Some East Hampton Village residents with applications before land-use boards have received electronic communications purporting to be from the village and indicating that fees are due and must be paid. These are fraudulent, counsel for the village’s zoning board of appeals said.
At the Z.B.A. meetings of April 10 and May 8, Timothy Hill said that there had been a series of such incidents in municipalities including the village. These, he said, take publicly available information from applications. “This board and the village do not send out any of those types of invoices,” he said in April.
At the board’s May meeting, he repeated the message and advised applicants to be cautious about fraudulent communications delivered via email. The messages, “however real they may appear, are not coming from the village and are not due or payable to the village,” he said. “The fee that you pay with your application at the time that you file it by check or cash is the only payment that the village seeks in connection with a Z.B.A. application.” He asked that recipients of such messages report them to the village, “and certainly, don’t pay it.”
Certain information related to applicants must be made publicly available online, Mr. Hill said this month, “to be in compliance with the open meetings law and also just as a service to the public to be informed about the subject matter of the meetings.”
Mr. Hill told The Star last week that the village became aware of the fraudulent communications early in April, “but this has been happening elsewhere before that.” Indeed, Southampton Village posted a fraud alert on its website on March 10. “Scammers are using publicly available information from municipal land use applications and project files to obtain contact details and other information about applicants,” it reads. “They are then sending fake invoices that appear to come from a municipality, requesting payment for additional review costs or application fees.”
Southampton Village also posted a sample fraudulent message and an attached invoice purporting to be from the “Village of Southampton Planning Division.” “This message serves as an official reminder regarding the outstanding Application Review and Approval Fee associated with your Subdivision Application for the [redacted] acres property located at [redacted],” it reads.
“To proceed with the final approval process,” the email continues, “we kindly request that you settle the attached invoice for the application review & approval fee at your earliest convenience.

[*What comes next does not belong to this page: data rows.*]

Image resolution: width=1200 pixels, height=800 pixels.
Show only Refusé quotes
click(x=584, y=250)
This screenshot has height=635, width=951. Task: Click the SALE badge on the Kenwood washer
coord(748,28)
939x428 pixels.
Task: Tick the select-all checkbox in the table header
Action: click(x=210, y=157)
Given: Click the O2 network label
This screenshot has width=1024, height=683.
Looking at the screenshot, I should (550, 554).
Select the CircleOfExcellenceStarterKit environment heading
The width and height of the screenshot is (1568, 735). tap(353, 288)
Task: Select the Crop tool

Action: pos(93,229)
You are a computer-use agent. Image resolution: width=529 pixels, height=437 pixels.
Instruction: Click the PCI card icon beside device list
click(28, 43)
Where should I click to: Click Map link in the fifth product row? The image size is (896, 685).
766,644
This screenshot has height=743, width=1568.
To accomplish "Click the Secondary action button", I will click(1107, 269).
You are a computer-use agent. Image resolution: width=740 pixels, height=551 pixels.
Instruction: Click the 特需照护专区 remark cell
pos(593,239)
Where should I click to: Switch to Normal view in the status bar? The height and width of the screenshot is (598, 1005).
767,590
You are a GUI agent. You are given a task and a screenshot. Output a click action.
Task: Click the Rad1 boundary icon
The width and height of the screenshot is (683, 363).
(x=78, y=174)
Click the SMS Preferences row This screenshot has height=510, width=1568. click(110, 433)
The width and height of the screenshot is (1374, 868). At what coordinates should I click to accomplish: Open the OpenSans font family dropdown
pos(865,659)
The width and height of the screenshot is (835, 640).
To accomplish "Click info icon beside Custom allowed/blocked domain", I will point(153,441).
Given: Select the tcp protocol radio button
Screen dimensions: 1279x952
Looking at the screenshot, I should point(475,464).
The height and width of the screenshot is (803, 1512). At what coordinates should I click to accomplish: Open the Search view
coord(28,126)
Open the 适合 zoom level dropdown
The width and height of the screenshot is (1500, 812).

Timely payment of this fee is crucial to ensuring the smooth progression of your permit application through all required review and approval stages, including necessary compliance evaluations.” It goes on to instruct the recipient to “Reply to this email to request the invoice wire instructions.”
The attached invoice, which features the village’s seal, states that $6,953 is due upon receipt. An itemized breakdown lists a $2,000 “Licensure & Certification Approval Fee,” a $1,503 “Application Processing & Review” fee, a $1,550 “Legal & Compliance Evaluation,” a $500 “Recordkeeping & Inclusion in Official Agenda,” and a $1,400 “Facility & Infrastructure Evaluation” fee.
The recipient is instructed to sign and return the invoice, “along with the wire payment receipt, to the provided email address for confirmation and inclusion in the meeting agenda.”
In East Hampton Village, “they’re coming by email,” Mr. Hill said of the fraudulent messages, “but in some cases it looks like there’s a text content, and in other cases a PDF attachment. In that instance, it has the seal of the village on it, and looks quasi-real.” In some instances, the sender “is impersonating the village by using the names of village officials” as well as addresses and other content.
“We have an application fee, which is nominal,” Mr. Hill said (the zoning board’s fee for a special permit application is $500, and the variance application fee is $1,000 per variance request). “All the rest of it is nonsense.